Designed primarily for the non-Food Science major, this textbook presents principles of food science for the nutrition, dietetics, hospitality, and culinary arts student enrolled in an introductory food science course. As in the first edition the book is easily readable. Chapters follow the order of the USDA's Food Guide Pyramid, beginning with foods appearing at the base of the Pyramid - the bread, cereal, rice, and pasta foods, and continuing with foods through the top of the Pyramid - the fatty, oils, and sweets. A chapter on baked products covers batters and doughs, and builds upon information in earlier chapters. The last chapters cover aspects of food production and government regulation. For this second edition the authors have expanded the concepts relating to material in all chapters, including quality, gums, organic food, irradiation, biotechnology, sugar substitutes, fat replacers, packaging, health claims, and dietary guidelines. There is also a new chapter dedicated to a discussion on emulsification and foams. In addition, the index has been revamped. As nutrition and food safety continue to be important issues, where applicable, individual chapters contain sections on nutritive value and safety concerns regarding the foods discussed. Additionally, each chapter contains a glossary and helpful references useful for further study. Using a multidisciplinary approach, Essentials of Food Science, Second Edition combines food chemistry, food technology, and food preparation into one single source of information.
This book is really good for a textbook. I actually enjoyed reading it most of the time! :) It explains things really simply and in a way that I could understand.

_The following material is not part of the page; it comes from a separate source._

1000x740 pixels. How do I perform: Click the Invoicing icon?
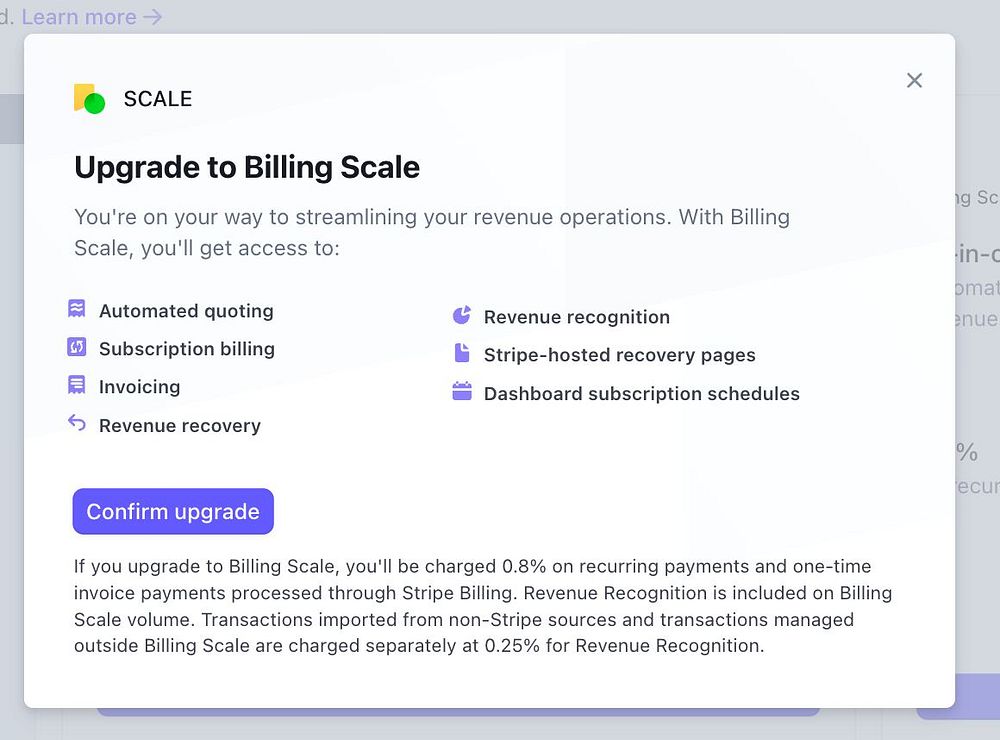(x=76, y=385)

More of a rant than a review: The editing on this was so very bad. There were evident errors of fact not caught in editing, as well as usage errors. There were several instances of repeated text. There were many passages of text that had clearly been harvested from other sources and just dumped in at the end of a section in order to "update" it, with nothing connecting them to the information that'd come beforehand. I did get some value out of the reading, but it felt like a constant uphill battle. More than once I was tempted to start marking needed changes, but I never did, because as soon as I'd pass one where I'd think, "I'd fix that this way," I'd shortly encounter one that was such a disaster that editing on the page would have been hopeless.
This critter is fun to read and discover how they used to do that. It even contains black-and-white pictures of extinct machines.
This is not another cookbook as it contains the old food pyramid, and such interesting figures as figure 3-6 Sucrose chemical makeup, and figure 6-1 Structure of a wheat kernel.